→ **RECORDS FOR THE EXERCISE**:
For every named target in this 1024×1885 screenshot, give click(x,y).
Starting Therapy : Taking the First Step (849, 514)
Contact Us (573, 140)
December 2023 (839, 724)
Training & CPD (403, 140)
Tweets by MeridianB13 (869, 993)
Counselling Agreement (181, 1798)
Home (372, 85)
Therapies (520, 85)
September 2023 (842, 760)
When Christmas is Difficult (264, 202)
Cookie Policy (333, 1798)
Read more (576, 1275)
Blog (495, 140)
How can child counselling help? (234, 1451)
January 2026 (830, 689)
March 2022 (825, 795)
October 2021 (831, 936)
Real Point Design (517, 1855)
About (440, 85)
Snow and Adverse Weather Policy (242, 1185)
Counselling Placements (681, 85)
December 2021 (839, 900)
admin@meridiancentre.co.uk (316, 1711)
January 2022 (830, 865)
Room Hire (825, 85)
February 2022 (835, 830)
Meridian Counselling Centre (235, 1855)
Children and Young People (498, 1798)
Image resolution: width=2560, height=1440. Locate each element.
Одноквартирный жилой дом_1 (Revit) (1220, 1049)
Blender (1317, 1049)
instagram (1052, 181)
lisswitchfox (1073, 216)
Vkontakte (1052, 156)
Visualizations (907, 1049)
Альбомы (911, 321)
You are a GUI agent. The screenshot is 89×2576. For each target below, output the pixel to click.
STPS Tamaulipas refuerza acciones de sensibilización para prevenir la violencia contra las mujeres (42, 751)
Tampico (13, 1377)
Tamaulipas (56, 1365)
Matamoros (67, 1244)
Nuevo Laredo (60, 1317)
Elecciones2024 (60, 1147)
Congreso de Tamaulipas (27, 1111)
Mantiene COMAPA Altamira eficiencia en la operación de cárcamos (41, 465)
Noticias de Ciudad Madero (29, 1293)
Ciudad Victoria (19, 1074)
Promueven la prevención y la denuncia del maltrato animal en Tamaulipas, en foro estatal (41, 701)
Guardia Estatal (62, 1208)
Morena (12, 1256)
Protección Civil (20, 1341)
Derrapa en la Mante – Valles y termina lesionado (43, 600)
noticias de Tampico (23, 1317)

→ **YOUR TASK**: Output exactly the lines of the material above from the one containing "instagram (1052, 181)" up to and including the one containing "You are a GUI".

→ **RESULT OF THE EXERCISE**:
instagram (1052, 181)
lisswitchfox (1073, 216)
Vkontakte (1052, 156)
Visualizations (907, 1049)
Альбомы (911, 321)
You are a GUI agent. The screenshot is 89×2576. For each target below, output the pixel to click.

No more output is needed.